Activity ▸ Please repeat nothing except the lines from the one containing "741x317 pixels." through the end of the records, exactly and without pictures.
Dataset excerpts START
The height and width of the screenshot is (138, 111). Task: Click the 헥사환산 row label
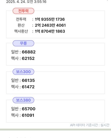[x=21, y=31]
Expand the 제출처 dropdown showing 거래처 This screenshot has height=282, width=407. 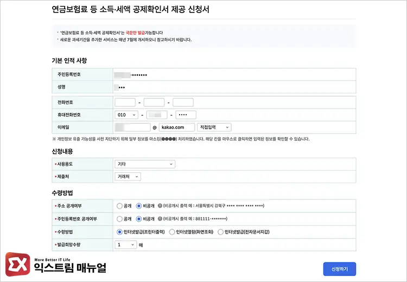(x=128, y=177)

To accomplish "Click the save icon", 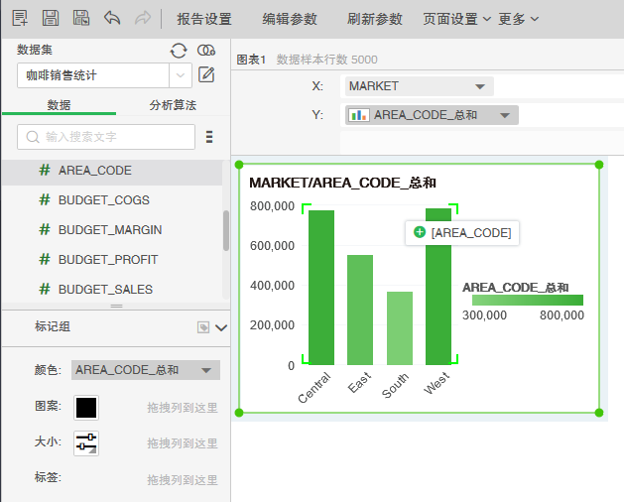I will click(50, 18).
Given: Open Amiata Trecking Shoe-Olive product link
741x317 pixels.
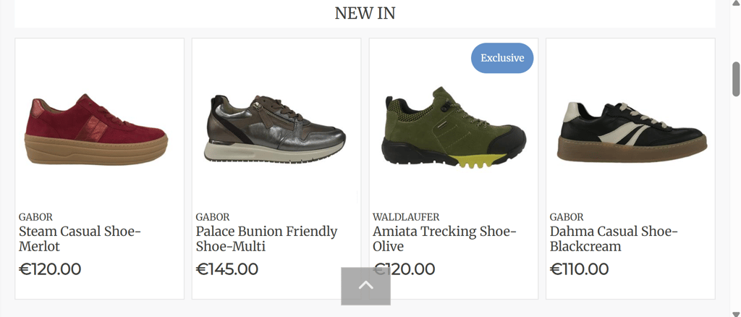Looking at the screenshot, I should pos(444,239).
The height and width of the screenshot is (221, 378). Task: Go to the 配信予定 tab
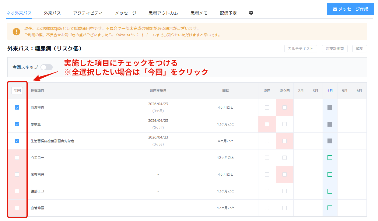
Dataset excerpts END
Answer for this exercise ▸
741x317 pixels.
Looking at the screenshot, I should pos(444,239).
The height and width of the screenshot is (221, 378). Task: Go to the 配信予定 tab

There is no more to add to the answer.